Exercise objective: Please put the items below, from the first line up to and including the line with "y-tick-label: -4 is", into a JSON list of strings with one string per line, skipping blank lines and leaving the pictures out.

Excerpted records:
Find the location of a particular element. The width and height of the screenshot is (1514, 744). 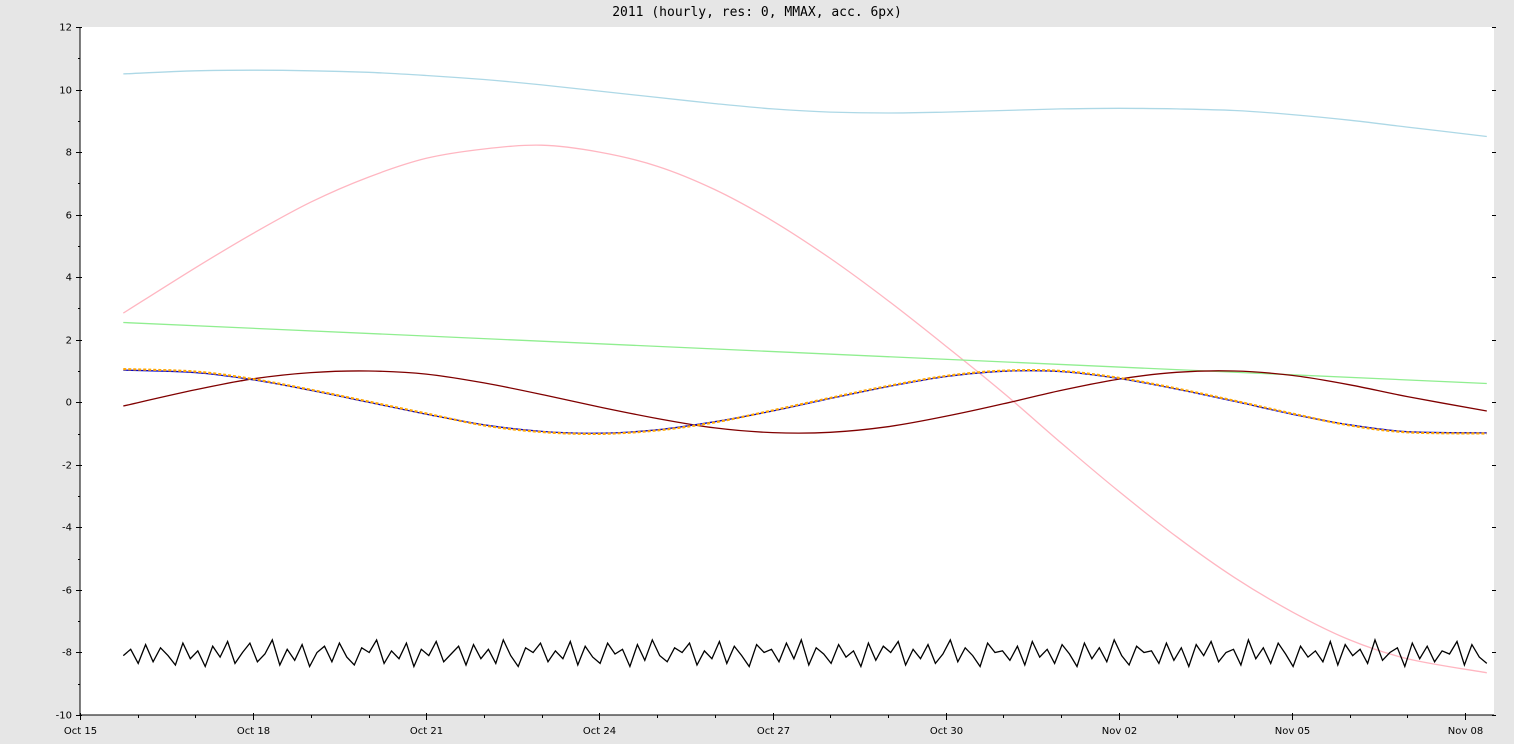

y-tick-label: -4 is located at coordinates (67, 528).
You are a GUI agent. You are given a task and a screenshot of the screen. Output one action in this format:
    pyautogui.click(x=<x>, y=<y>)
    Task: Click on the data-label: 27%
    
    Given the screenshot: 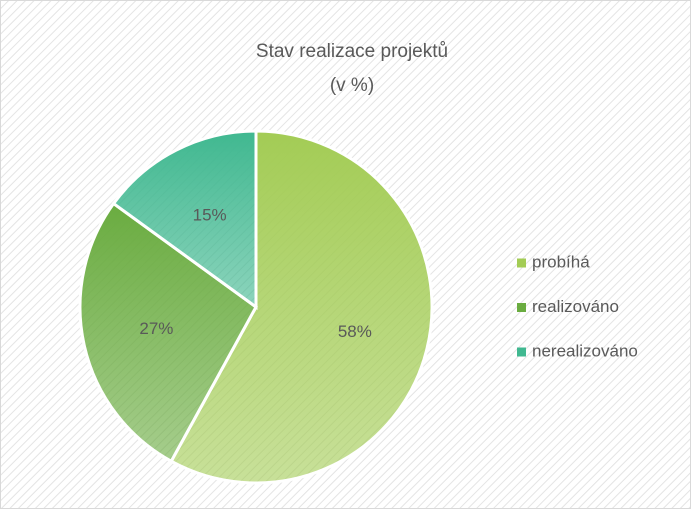 What is the action you would take?
    pyautogui.click(x=156, y=328)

Worked solution:
[
  "Find the location of a particular element. The width and height of the screenshot is (1514, 744). ",
  "y-tick-label: -4 is located at coordinates (67, 528)."
]